┏━━

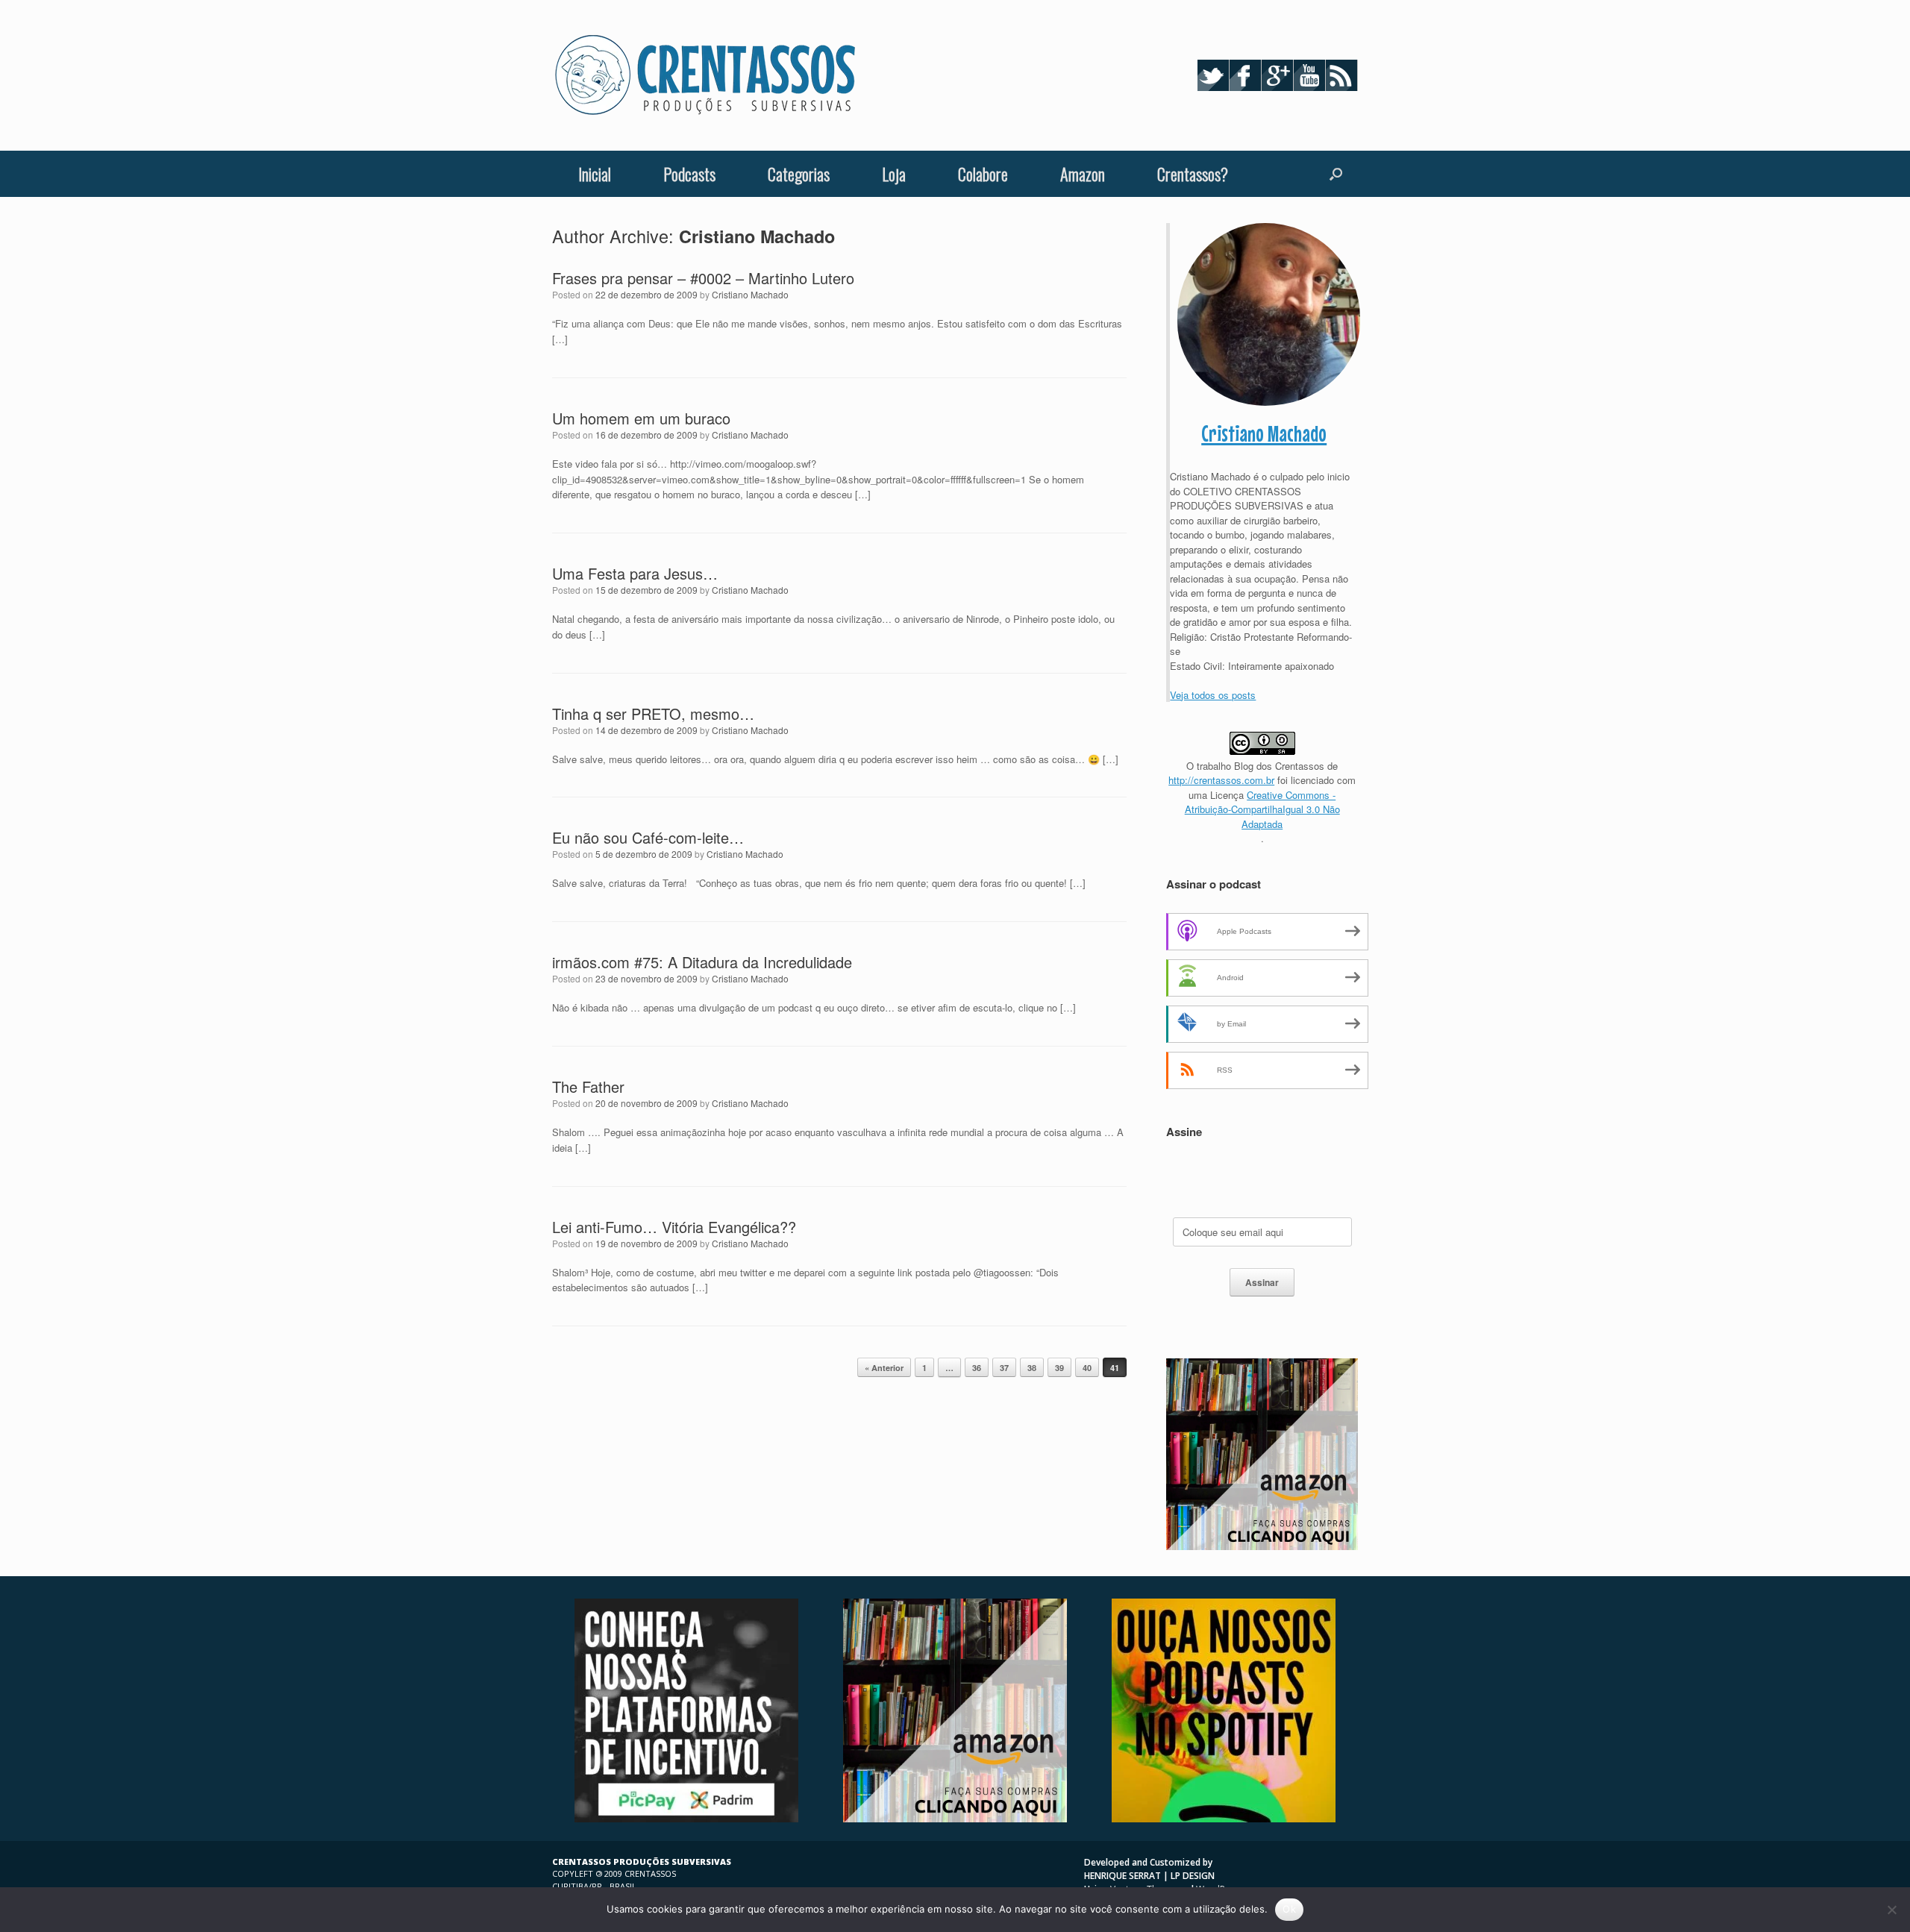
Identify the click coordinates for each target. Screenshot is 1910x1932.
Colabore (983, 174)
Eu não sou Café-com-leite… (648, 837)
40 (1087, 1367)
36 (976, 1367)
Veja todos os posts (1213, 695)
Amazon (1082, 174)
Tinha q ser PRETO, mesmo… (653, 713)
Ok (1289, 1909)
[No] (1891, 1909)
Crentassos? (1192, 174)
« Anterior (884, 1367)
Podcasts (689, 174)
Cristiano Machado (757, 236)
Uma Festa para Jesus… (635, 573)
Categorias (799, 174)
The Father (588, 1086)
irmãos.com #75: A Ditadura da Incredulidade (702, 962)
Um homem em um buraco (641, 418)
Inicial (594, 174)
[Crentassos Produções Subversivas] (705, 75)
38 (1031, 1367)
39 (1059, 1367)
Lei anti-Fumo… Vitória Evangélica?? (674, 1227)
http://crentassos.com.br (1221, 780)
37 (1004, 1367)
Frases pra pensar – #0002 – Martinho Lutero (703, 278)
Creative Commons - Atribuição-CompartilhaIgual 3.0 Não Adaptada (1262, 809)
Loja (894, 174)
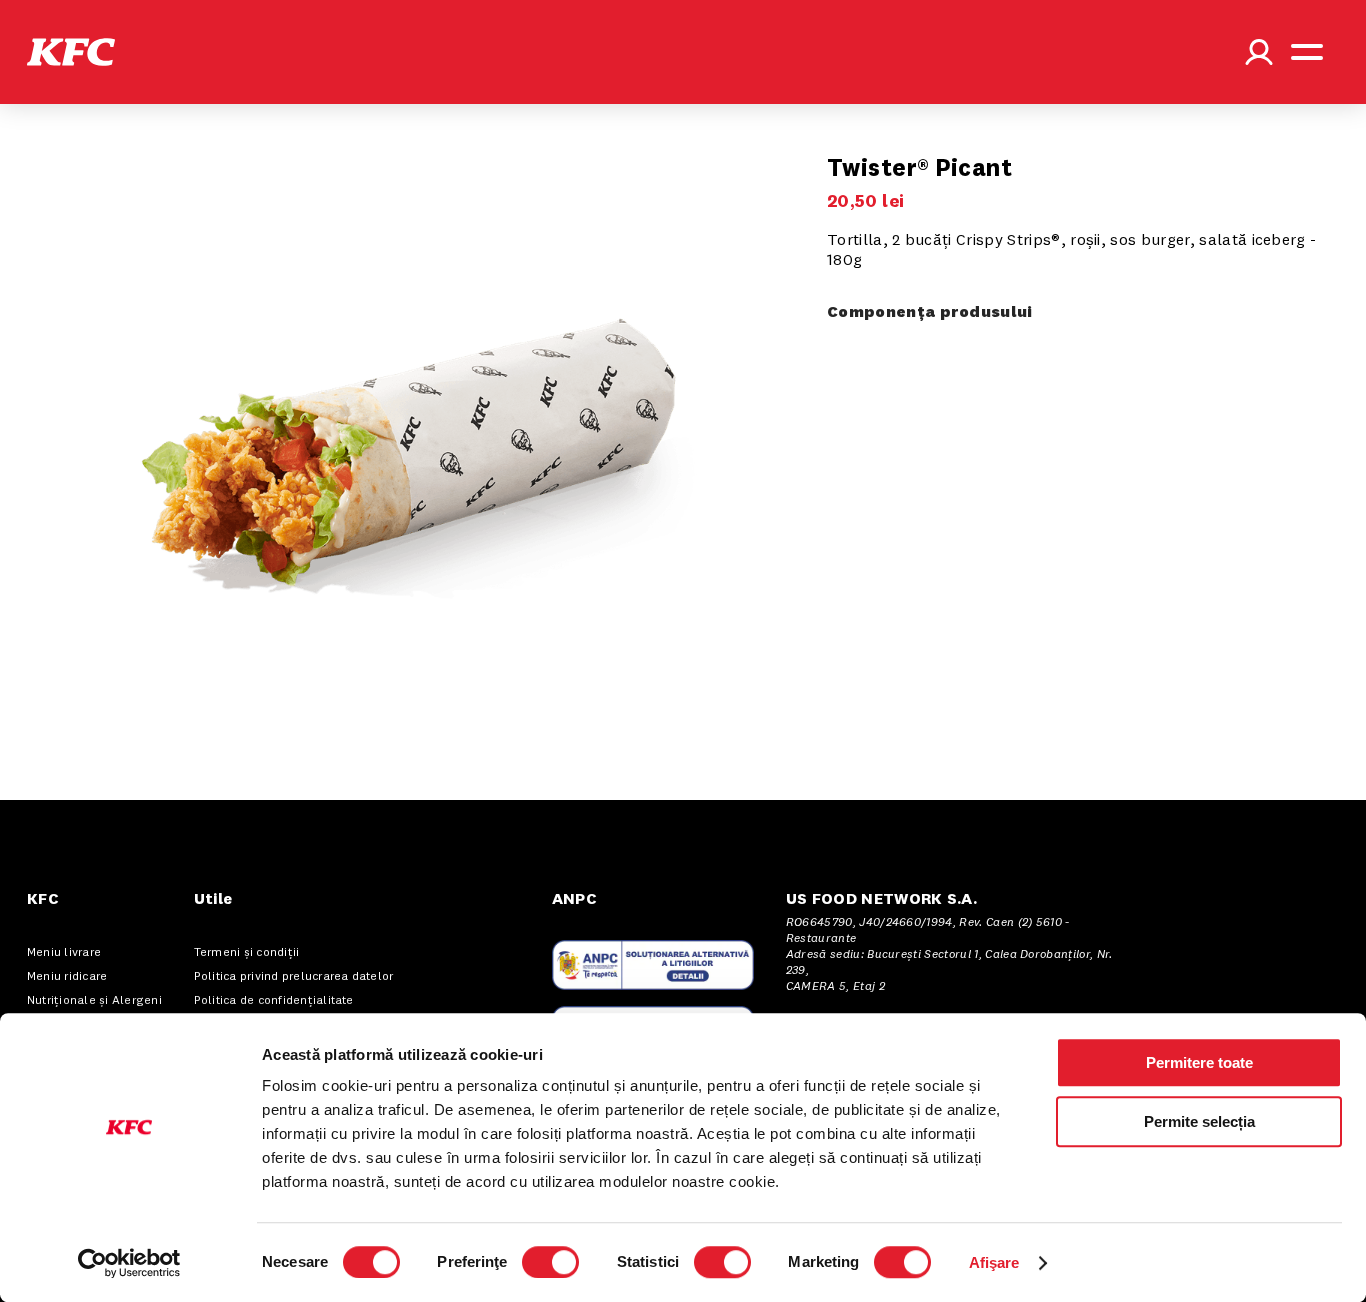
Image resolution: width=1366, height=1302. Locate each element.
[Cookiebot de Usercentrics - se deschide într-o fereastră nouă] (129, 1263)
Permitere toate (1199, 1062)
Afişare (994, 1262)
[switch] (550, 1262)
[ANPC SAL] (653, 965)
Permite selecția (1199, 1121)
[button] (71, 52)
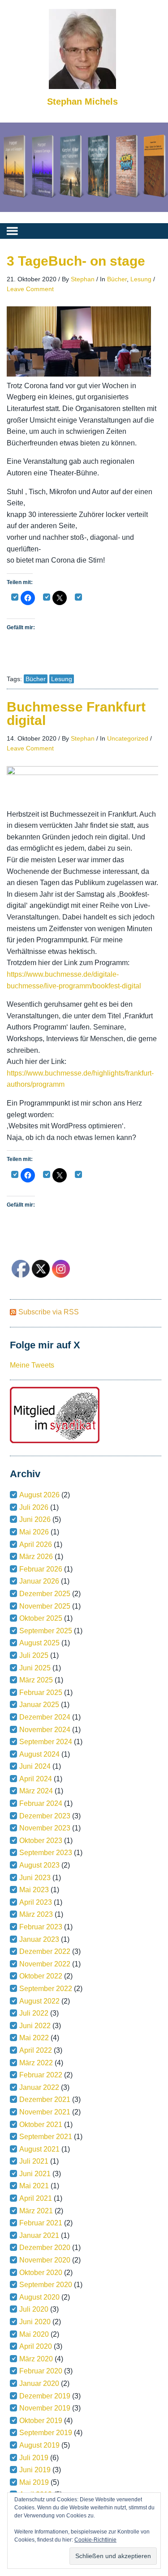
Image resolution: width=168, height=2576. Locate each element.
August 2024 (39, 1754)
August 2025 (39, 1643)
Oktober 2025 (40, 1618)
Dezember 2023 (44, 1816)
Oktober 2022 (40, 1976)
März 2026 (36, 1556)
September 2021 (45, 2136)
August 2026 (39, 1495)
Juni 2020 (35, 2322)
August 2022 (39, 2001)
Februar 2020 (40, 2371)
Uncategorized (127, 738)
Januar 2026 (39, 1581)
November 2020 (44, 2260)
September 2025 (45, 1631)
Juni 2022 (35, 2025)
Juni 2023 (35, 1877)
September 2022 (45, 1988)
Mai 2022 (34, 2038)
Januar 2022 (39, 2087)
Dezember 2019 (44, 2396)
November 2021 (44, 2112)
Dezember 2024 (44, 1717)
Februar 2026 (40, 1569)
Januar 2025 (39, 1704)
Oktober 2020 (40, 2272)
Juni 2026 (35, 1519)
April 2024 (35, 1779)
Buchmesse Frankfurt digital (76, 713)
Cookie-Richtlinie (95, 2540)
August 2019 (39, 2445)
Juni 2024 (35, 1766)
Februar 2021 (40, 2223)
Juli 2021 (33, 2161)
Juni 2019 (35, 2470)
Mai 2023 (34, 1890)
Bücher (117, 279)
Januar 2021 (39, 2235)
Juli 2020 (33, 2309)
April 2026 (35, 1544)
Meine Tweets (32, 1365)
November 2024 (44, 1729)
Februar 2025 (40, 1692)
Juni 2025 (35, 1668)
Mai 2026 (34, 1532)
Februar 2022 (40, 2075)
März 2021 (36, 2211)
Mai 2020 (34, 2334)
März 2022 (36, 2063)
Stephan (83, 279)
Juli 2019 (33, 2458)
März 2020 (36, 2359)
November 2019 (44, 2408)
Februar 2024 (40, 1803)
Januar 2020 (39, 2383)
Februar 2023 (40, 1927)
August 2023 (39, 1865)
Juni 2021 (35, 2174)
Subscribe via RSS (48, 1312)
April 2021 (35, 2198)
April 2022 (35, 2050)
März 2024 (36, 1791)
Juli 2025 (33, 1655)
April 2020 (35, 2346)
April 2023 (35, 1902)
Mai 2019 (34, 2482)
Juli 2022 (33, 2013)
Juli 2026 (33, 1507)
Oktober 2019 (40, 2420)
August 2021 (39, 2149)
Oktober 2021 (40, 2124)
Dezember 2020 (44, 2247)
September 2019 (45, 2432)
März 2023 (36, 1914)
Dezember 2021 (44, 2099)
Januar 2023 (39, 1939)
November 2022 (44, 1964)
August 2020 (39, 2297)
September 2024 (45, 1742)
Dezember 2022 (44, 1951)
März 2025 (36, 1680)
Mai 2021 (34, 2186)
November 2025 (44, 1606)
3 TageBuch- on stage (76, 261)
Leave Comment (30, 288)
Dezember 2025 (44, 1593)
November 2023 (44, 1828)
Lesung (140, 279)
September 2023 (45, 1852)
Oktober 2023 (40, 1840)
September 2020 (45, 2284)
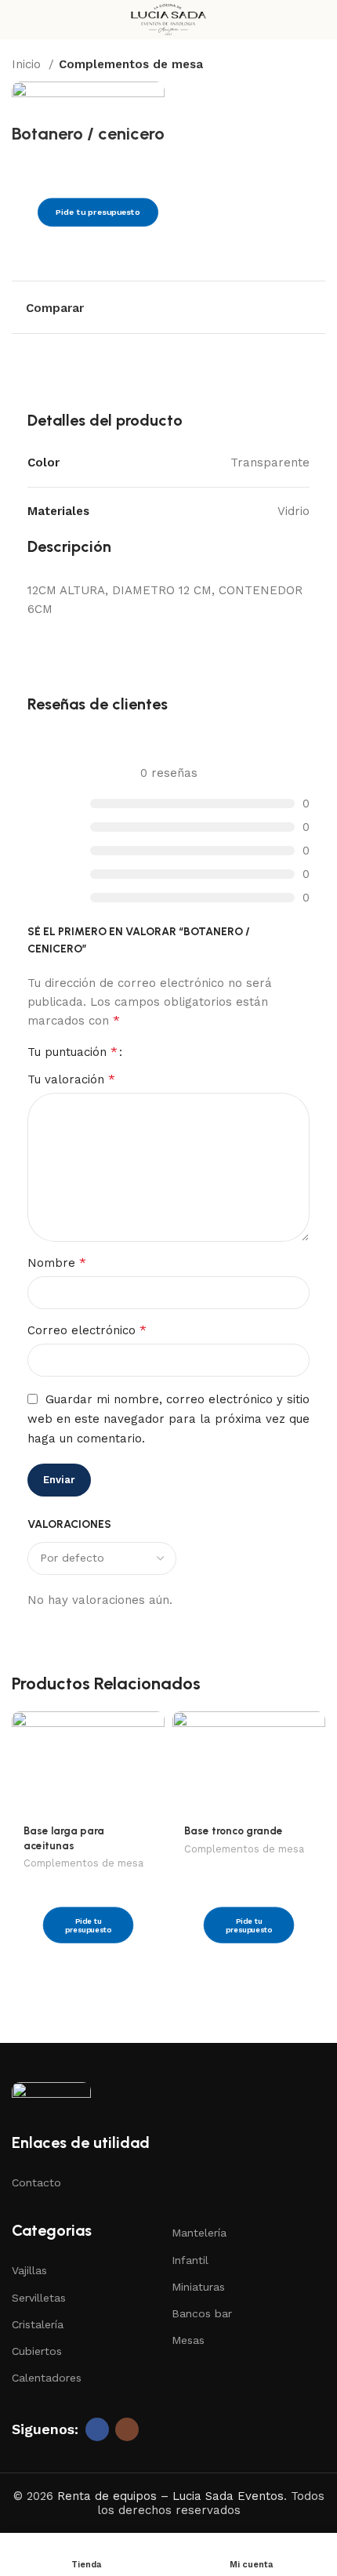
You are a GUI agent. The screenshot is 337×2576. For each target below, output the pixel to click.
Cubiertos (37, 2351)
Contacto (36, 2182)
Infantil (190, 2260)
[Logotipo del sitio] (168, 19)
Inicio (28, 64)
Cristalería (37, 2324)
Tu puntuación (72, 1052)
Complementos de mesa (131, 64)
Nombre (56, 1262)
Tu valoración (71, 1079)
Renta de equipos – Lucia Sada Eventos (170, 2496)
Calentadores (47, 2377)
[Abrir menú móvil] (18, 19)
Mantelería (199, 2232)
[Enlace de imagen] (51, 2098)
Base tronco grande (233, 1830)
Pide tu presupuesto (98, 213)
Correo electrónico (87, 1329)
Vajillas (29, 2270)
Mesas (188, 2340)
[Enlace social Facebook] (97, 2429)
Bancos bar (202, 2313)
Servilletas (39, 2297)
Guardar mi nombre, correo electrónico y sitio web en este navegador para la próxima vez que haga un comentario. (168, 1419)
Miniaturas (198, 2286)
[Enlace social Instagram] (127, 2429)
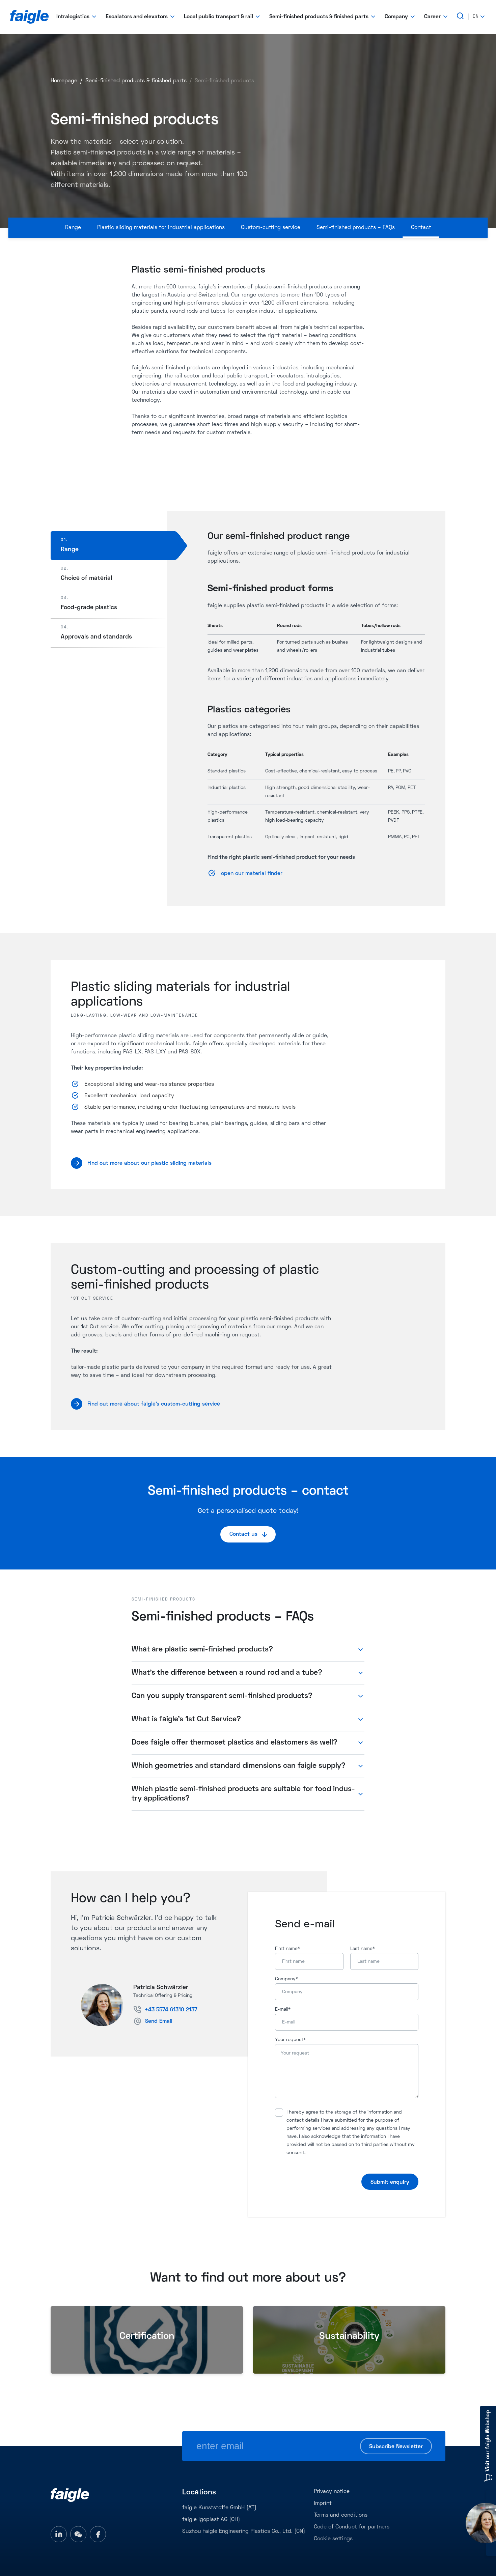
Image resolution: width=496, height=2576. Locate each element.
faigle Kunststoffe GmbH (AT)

┗━━

Work order -> Count how many lines in the data above include the string "November", and write only that number.

Solution -> 7